表 1 9种N-亚硝胺类化合物及2种内标的质谱参数

图 1 不同提取溶剂对9种N-亚硝胺类化合物回收率的影响Fig. 1 Effect of different extraction solvents on the recoveries of the nine N-nitrosamines

2 结果与讨论

2.1 提取液的选择

N-亚硝胺类化合物相对分子质量较小,极性较强,在强极性溶剂中溶解性更强,常用的提取溶剂有乙腈、二氯甲烷和乙酸乙酯[25]。实验对这3种溶剂进行对比,结果见图1。可以看出,乙腈对N-亚硝胺类化合物的溶解性较强,对油脂和色素等杂质溶解度相对较小,提取效率最佳;乙酸乙酯对极性强的N-亚硝胺类化合物提取效果较差,且容易与油脂共萃取,从而对上机造成干扰;二氯甲烷提取效果差,且操作中由于挥发性极强容易造成误差。因此本实验选择乙腈作为提取溶剂。

2.2 吸附剂的选择

肉制品、水产品等动物源性食品通常含有色素、脂肪酸等复杂基质,很容易影响测定的准确性。C18通常用来去除脂肪酸、色素，同时吸附非极性化合物,PLS-A可较好地吸附有机酸、脂肪酸、糖、色素等干扰物质。根据何淑娟等[22]的研究,本文选取PLS-A粉末、C18粉末和EMR小柱对其净化效果进行对比。准备待测样品3份,将样品中加入200 μLN-亚硝胺类化合物内标工作液,其中两份样品分别用150 mg PLS-A和150 mg C18进行净化处理,第三份样品采用EMR小柱净化,3份样品按照1.2.2节进行处理,其中EMR小柱加入1 mL水进行活化后再加入1.2.2节的待净化液4 mL进行净化,样品回收率见图2。结果表明,采用PLS-A时,净化效果较好,对油脂、色素等杂质的净化效果理想。因此本文采用PLS-A作为净化剂。

图 2 不同净化方式对9种N-亚硝胺类化合物回收率的影响Fig. 2 Effect of different purification methods on the recoveries of the nine N-nitrosamines PLS-A: polystyrene divinylbenzene polymer; EMR: enhanced lipid removal.

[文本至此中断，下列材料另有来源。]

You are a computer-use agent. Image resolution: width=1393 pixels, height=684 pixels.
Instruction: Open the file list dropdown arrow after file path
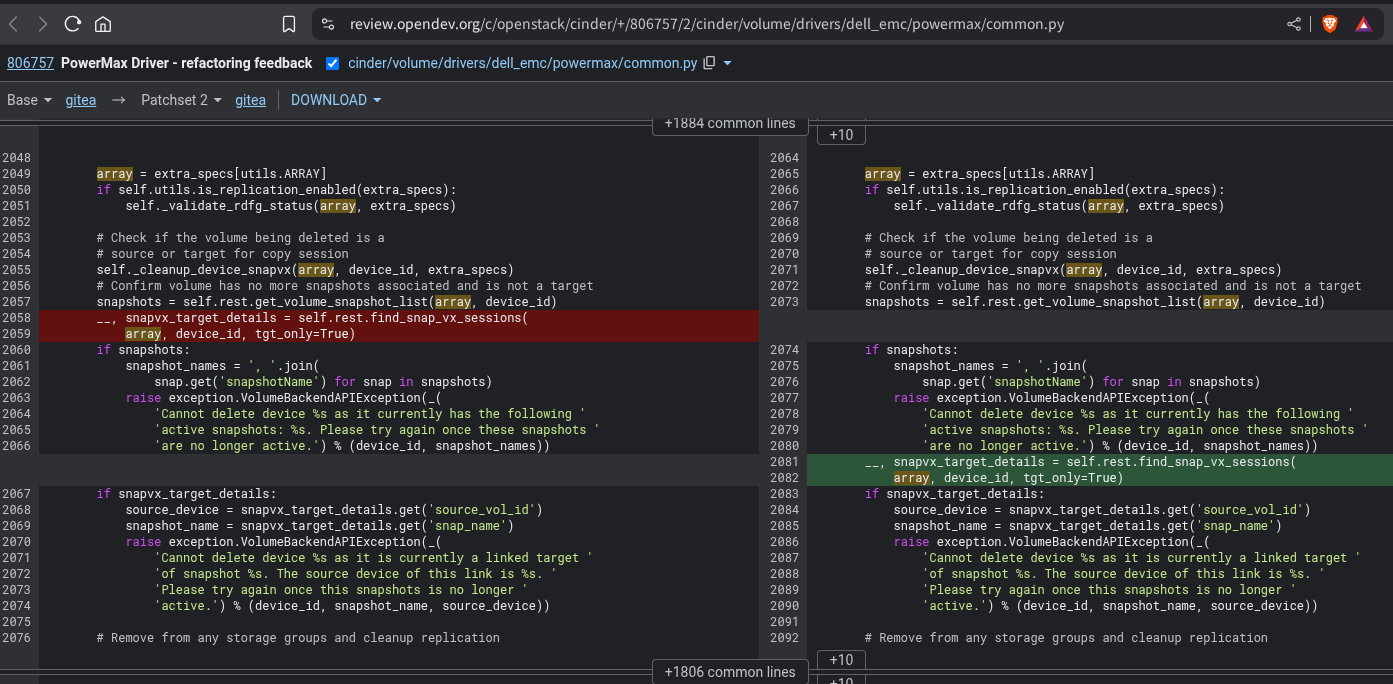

经由PLS-A净化后的溶液含水,需除水后才能进行仪器分析,本方法采用MgSO4和NaCl作为除水剂。NaCl可以增强溶液极性,减小N-亚硝胺类化合物在水中的溶解度,得到更高的萃取效率;MgSO4除水能力更好,但在吸水过程中会大量放热,亚硝胺在高温条件下易挥发,减少MgSO4的用量可减少损失,但减少过多又容易导致除水不彻底。经对比研究最终采用1.6 g MgSO4和0.4 g NaCl除水。

2.3 色谱、质谱条件的选择

参考翟孟婷等[26]的研究结果,选用毛细管气相色谱柱HP-Innowax (30 m×0.25 mm×0.25 μm)。按1.2.3节条件对9种N-亚硝胺类化合物进行测定,得到总离子流色谱图和MRM色谱图(见图3)。

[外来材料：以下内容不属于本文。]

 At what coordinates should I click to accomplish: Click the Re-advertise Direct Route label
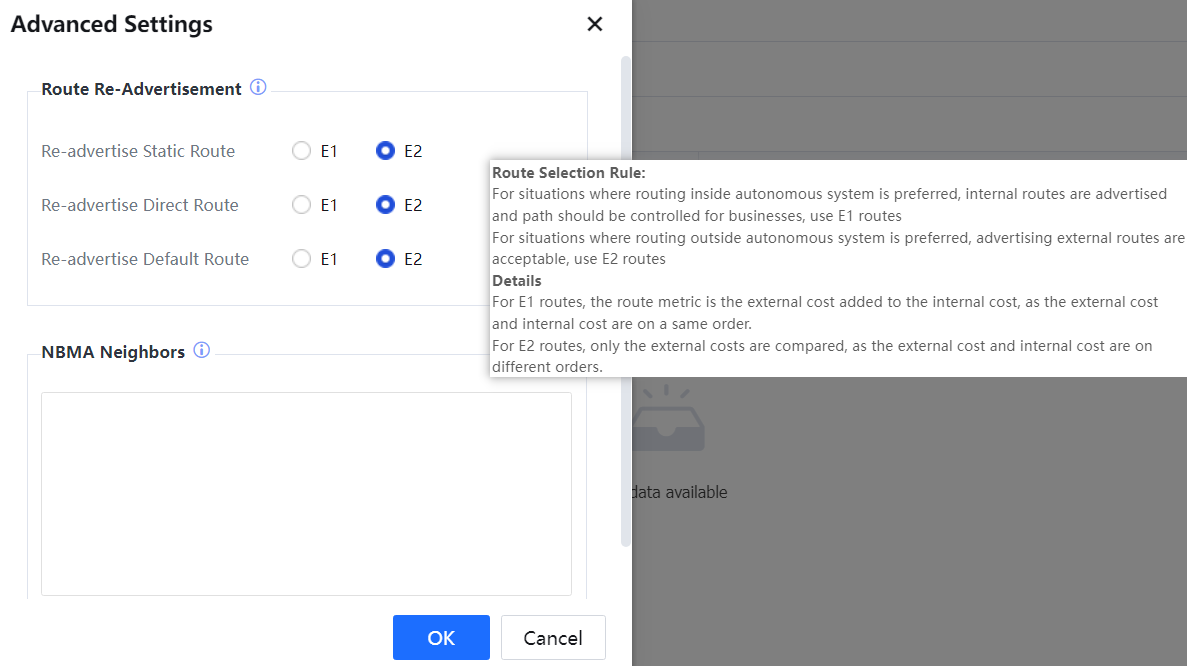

图 3 9种N-亚硝胺类化合物及其内标的总离子流 和MRM色谱图(10 μg/L)Fig. 3 Total ion current and MRM chromatograms of the nine N-nitrosamines and their IS (10 μg/L)

2.4 基质效应

基质效应(ME)是指在测定过程中,由于待测成分的离子化效应被改变,从而信号受到增强或者抑制的现象。基质效应会影响结果的准确度。本文参考Al-Kaseem等[14]的方法,采用标准曲线法(基质效应=基质匹配溶液斜率与溶剂标准溶液斜率的比值×100%)来考察N-亚硝胺类化合物在动物源性食品中的基质效应。ME值在85%～115%之间可认为该基质不存在基质效应。用空白样品提取液作为标准溶液的稀释溶液,使标准溶液和样品溶液的离子化效应相同。结果表明,9种N-亚硝胺类化合物的ME值均小于70%,可认为亚硝胺在动物源性食品中表现出较强的基质抑制效应,为确保测定的准确性,本文采用内标法进行准确定量。

表 3 9种N-亚硝胺类化合物在动物源性食品中的添加回收率和相对标准偏差(n=6)

2.5 标准曲线、检出限和定量限

精密吸取9种N-亚硝胺类化合物混合标准工作液和内标工作溶液适量,用乙腈稀释成质量浓度为0.1、0.5、1.0、5.0、20.0和50.0 μg/L的系列混合标准溶液,其中内标的质量浓度均为20.0 ng/mL,实验按浓度由低到高的顺序进样分析。以N-亚硝胺类化合物及其对应氘代同位素内标的浓度比值为横坐标,以N-亚硝胺类化合物及其对应氘代同位素内标的峰面积比值为纵坐标,绘制标准曲线,从而获得线性方程和相关系数(R2),见表2。结果表明,线性相关系数均不小于0.99,说明N-亚硝胺类化合物在0.1～50.0 μg/L范围内有良好的线性关系。以定量离子信噪比(S/N)为3和10时的响应定义方法的检出限(LOD)和定量限(LOQ), 9种N-亚硝胺类化合物的检出限和定量限分别为0.03～0.30 μg/kg和0.10～1.00 μg/kg。

表 2 9种N-亚硝胺类化合物的线性方程、相关系数、检出限和定量限

2.6 准确度和精密度

按照前述方法,对不含N-亚硝胺类化合物的鱼肉、虾肉、牛肉和腊肠等4种空白样品进行添加回收试验,设定添加水平为0.5、1.0、3.0 μg/kg,考察方法的准确度和精密度,结果见表3。结果表明,9种N-亚硝胺类化合物的回收率为80.4%～98.5%, RSD为2.41%～12.50%,方法准确度和精密度良好。

表 3 (续)

2.7 实际样品检测

按照本文建立的方法对采集的60批动物源性食品,包括肉糜、腌制肉制品、水产制品等样品进行分析,有18批样品中检出N-亚硝胺类化合物(见表4),其中NDMA、NDBA、NPIP、NPYR、NDPhA的检出率最高,且部分腌制水产品的NDMA含量高出我国GB 2762-2017《食品安全国家标准 食品中污染物限量》中的限量值(NDMA≤3 μg/kg),其中腌制鱿鱼丝样品中的NDMA含量甚至高达7.93 μg/kg。

表 4 实际样品中9种N-亚硝胺类化合物的检测结果

3 结论

建立了QuEChERS-同位素稀释-GC-MS/MS测定动物源性食品中9种N-亚硝胺类化合物残留的方法。方法的回收率和精密度良好,线性范围广,重复性好,检出限低,可以同时对9种N-亚硝胺类化合物快速地进行定性和定量分析,从而为动物源性食品中N-亚硝胺类化合物含量的安全评价提供依据。